Clark Gable had one and William Powell. Cary and Gary didn’t nor did Spencer Tracy.Gable and Powell (the Thin Man) had neatly trimmed mustaches and Charlie Chan was a master sleuth with a Fu Manchu. Aside from the aforementioned, good guys were mostly clean-shaven, particularly in Westerns. The sheriff looked as if he’d just walked out of the barber shop while the no-good rustlers had tell-tale stubbles.

Hair has long been a signifier. Ask Richard Nixon who lost to Kennedy in 1960 by the shadow on his face. Until the mid-eighties, or so it seems, we knew the crooked politician, serial killer or white collar embezzler by the frequency of his shaves. Now we have flipped. The grizzled look connotes a hard-earned, no-nonsense authenticity while the guy without a hair on his face or out-of-place on his head is as phony as a Dick Cheney smile.

The history of hair is the history of our country.
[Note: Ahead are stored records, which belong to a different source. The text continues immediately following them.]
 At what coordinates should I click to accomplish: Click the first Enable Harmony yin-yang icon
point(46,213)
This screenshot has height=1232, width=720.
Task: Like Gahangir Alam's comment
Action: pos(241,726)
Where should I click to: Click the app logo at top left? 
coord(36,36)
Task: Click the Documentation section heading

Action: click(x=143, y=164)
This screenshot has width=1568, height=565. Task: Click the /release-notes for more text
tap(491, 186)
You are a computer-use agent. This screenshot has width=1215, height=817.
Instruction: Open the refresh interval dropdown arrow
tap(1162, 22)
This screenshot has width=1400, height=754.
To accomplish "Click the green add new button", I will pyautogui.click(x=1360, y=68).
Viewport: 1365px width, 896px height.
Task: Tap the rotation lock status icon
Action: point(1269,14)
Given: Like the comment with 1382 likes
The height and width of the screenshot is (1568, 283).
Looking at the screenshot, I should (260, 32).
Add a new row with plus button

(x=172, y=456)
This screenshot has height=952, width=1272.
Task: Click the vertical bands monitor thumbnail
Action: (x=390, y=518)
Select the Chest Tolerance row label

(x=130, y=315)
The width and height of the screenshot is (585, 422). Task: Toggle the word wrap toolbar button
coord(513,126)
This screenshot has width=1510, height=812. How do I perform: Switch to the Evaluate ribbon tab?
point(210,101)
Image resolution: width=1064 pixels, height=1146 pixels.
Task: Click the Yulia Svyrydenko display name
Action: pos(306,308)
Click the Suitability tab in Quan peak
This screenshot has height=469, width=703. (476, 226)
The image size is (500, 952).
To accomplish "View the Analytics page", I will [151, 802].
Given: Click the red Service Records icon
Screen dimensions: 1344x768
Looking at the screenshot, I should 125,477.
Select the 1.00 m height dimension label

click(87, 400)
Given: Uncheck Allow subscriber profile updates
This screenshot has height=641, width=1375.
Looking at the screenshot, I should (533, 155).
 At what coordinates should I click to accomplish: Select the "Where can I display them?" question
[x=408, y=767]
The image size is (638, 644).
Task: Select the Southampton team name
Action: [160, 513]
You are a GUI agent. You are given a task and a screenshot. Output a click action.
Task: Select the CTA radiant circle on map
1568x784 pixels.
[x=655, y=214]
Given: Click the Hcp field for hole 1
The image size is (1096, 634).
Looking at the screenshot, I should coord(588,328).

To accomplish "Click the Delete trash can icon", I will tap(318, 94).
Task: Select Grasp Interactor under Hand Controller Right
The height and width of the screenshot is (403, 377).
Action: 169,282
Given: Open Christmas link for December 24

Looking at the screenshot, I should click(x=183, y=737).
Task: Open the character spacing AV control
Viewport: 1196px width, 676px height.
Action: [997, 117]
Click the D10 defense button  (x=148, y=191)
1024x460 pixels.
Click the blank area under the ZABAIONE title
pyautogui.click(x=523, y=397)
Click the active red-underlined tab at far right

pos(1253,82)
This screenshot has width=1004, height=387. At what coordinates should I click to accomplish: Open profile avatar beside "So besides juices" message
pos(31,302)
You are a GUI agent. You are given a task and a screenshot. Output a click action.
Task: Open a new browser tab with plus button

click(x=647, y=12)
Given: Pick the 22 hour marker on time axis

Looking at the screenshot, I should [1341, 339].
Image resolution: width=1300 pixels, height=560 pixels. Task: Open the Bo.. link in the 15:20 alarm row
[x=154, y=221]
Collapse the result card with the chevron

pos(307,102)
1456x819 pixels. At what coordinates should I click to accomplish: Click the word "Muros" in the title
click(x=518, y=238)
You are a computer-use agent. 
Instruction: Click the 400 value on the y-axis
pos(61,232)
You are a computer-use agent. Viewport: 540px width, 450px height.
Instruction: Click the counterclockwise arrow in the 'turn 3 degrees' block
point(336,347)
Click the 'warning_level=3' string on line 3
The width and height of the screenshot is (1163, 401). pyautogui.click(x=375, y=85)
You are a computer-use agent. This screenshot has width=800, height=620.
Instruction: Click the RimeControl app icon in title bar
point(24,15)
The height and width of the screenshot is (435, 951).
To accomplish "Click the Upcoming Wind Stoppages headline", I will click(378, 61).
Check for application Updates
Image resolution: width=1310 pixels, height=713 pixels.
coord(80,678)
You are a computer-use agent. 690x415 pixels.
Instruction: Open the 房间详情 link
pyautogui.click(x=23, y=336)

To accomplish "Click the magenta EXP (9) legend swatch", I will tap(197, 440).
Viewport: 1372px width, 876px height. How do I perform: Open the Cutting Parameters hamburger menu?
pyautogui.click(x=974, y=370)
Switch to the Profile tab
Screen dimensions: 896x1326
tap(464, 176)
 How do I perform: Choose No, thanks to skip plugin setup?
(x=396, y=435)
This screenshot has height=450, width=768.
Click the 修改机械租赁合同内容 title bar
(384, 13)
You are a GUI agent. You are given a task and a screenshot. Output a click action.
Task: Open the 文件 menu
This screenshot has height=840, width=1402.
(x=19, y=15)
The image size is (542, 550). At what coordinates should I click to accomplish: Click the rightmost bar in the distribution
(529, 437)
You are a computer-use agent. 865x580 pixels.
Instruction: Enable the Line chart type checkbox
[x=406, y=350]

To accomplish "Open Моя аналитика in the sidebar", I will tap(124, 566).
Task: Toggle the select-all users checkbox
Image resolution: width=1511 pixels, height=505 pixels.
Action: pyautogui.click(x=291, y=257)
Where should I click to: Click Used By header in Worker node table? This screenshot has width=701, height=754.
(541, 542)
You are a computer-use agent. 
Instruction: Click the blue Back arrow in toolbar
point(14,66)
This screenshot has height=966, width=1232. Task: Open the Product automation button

Our founding fathers had clean chins. Evidence of manhood crept in with encroaching sideburns, then mutton-chops, followed, a generation later, by well-trimmed beards. Lincoln famously grew one on advice from an 11 year-old girl who suggested he grow a beard. He was actually elected, smooth-faced but grew a beard for his inauguration. This started a trend. All but two presidents over the next 50 years sported facial hair. The exceptions being Andrew Johnson and William McKinley, and look what happened to them.

Democrats have never had a properly bearded candidate. Maybe they were too busy splitting hairs over their platform. The last occupant of the oval office with a mustache was William Howard Taft in 1912. Charles Evan Hughes, whom Teddy Roosevelt called Wilson with whiskers, lost by a whisker to Woodrow Wilson in 1916

Had Thomas Dewey shaved in the two forties’ elections he might have prevailed but by then Gillette and Schick razor blades were advertising clean chins along with Burma Shave. Five o’clock shadows had a negative grip on the national psyche and remains so in the political sphere.

Interesting that Darwin, Dickens, Marx, Freud and Einstein were hirsute as were Whitman, Melville, Hawthorne and Hemingway proving something but I forget what.

Groucho Marx was also elected president but that was of Fredonia. He and Charlie Chaplin made a joke of the Hitlerian mustache well before Hitler. I believe the two or three day growth became a fashion statement as we came to embrace the anti-hero In movies. A little Macho, a bit of grime, a dash of insouciance all add up to being real. Anything less suggests a choir boy or repressed and conformist character. The movie-going public is trained to recognize these signs just as they know a man with a bow tie is either an intellectual or a Fred Astaire impersonator.

Peggy prefers me freshly mowed having been raised in those days of Dick Powell and early Orson Welles. But I use an electric razor and usually shave while on the stationary bike without a mirror. I never know what decade I’m wearing on my face.

1 comment:

  1. You've covered every cliche except Hair today gone tomorrow.